-- Begin Given text --

Then, you can look for the famous kink or elbow in the scree plot of the variance, and pick the number of components at which the kink occurs, the rationale being that most of the variance will be accounted for by the components before the kink.

Alternatively, you could pick a number of components such that a certain percentage of the variance in the original data is accounted for. In our case, with two components, we have accounted for more than 90% of the original variance, and adding a third component is probably not worth the added variance.

Doing it the fast way

In practice, if I had to run PCA on some data, I would not write my own function, but rather use the implementation provided by Scikit-learn. At the core, this implementation is still subtracting the mean from each column and calling np.linalg.svd (an alternative to np.linalg.eig), but it provides a nice wrapper around it with a lot of handy features. To use it, we first have to instantiate a PCA object by calling the constructor, and then we can use the fit_transform method to both fit PCA and project our data.

In [14]:
from sklearn.decomposition import PCA
pca = PCA(n_components=4) # Instantiate the PCA class, specifying the number of components we want
Xp = pca.fit_transform(X) # Done! Xp is the lower dimensional representation of our data

We can access the PCA components that we just found as easiy as

In [15]:
pca.components_
Out[15]:
array([[ 0.36138659, -0.08452251,  0.85667061,  0.3582892 ],
       [ 0.65658877,  0.73016143, -0.17337266, -0.07548102],
       [-0.58202985,  0.59791083,  0.07623608,  0.54583143],
       [-0.31548719,  0.3197231 ,  0.47983899, -0.75365743]])

Although note earlier we talked about the matrix $C$ having dimensions $m \times q$, that is $\# \mathrm{features}\times \# \mathrm{components}$, whereas pca.components_ has dimensions $\# \mathrm{components}\times \# \mathrm{features}$.

In [16]:
species = ['setosa', 'versicolor', 'virginica']
colors  = ['teal green', 'french blue', 'raspberry']
f, ax = plt.subplots(1, 1, figsize=[7, 4])
for sp, c in zip(species, colors):
    ax.scatter(Xp[y==sp,0], -Xp[y==sp,1], c=sns.xkcd_rgb[c], label=sp)
l = ax.legend()
sns.despine(fig=f, top=True, right=True)
ax.set_xlabel('$1^{st}$ PCA component');
ax.set_ylabel('$2^{nd}$ PCA component');

As you may have noticed, this image is not quite identical to the one we made before. In fact, the sign of the second component is flipped. Don't panic though, this is totally fine: the direction of the eigenvectors (i.e. which side they point to) is essentially arbitrary, so it is possible that using different software will result in flipped components. What we care about is the direction of maximal variance, not whether we go one way or the other along that direction.

-- End Given text --
-- Begin Record set --

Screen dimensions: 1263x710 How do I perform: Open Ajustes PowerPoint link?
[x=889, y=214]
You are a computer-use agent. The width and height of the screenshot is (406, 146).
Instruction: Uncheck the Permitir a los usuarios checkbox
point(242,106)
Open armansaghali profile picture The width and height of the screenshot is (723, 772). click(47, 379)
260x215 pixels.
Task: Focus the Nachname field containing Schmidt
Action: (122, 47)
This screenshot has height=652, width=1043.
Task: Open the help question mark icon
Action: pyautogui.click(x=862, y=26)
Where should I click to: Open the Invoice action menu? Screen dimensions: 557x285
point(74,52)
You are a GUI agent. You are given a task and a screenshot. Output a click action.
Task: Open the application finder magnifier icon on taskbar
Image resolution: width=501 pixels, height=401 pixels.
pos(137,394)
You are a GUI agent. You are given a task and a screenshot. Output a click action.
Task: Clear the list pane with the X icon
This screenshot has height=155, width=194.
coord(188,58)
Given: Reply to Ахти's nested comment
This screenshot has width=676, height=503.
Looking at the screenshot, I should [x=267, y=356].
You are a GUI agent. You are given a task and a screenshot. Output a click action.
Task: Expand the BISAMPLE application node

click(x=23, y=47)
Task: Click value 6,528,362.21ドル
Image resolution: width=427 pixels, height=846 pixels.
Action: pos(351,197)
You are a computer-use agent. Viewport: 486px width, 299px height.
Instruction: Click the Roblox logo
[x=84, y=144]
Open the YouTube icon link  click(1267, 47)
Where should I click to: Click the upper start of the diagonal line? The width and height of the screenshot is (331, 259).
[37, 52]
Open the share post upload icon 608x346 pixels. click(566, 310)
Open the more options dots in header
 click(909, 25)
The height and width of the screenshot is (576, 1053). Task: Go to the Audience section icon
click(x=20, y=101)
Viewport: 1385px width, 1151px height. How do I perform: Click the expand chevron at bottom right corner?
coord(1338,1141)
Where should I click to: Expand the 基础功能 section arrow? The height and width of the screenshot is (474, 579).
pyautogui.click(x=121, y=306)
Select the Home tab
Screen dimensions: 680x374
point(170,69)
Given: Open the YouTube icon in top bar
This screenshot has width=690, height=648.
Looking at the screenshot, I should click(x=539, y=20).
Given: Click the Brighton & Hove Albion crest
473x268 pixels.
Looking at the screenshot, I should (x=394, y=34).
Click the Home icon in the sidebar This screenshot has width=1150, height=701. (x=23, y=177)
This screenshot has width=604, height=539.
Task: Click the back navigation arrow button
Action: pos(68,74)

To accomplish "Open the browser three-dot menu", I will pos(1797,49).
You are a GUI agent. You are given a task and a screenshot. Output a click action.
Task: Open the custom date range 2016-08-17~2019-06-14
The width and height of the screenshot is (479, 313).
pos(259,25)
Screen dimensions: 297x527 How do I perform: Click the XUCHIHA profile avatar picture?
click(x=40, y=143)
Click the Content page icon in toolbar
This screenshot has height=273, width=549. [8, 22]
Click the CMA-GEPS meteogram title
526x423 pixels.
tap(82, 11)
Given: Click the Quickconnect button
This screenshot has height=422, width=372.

-- End Record set --

What to work on —
(a) Output the passage of the PCA text starting at "for sp, c in" and ending at "along that direction.".
(b) Using the PCA text, state whether each statement below agrees with it, answering yes or no and quoting the words that decide it. (i) The Scikit-learn implementation calls np.linalg.svd. (ii) With two components, less than half of the original variance is accounted for. (iii) In the new image, the sign of the first component is flipped.

Answer list —
(a)
for sp, c in zip(species, colors):
    ax.scatter(Xp[y==sp,0], -Xp[y==sp,1], c=sns.xkcd_rgb[c], label=sp)
l = ax.legend()
sns.despine(fig=f, top=True, right=True)
ax.set_xlabel('$1^{st}$ PCA component');
ax.set_ylabel('$2^{nd}$ PCA component');

As you may have noticed, this image is not quite identical to the one we made before. In fact, the sign of the second component is flipped. Don't panic though, this is totally fine: the direction of the eigenvectors (i.e. which side they point to) is essentially arbitrary, so it is possible that using different software will result in flipped components. What we care about is the direction of maximal variance, not whether we go one way or the other along that direction.

(b)
(i) Yes: "this implementation is still subtracting the mean from each column and calling np.linalg.svd"
(ii) No: "with two components, we have accounted for more than 90% of the original variance"
(iii) No: "the sign of the second component is flipped"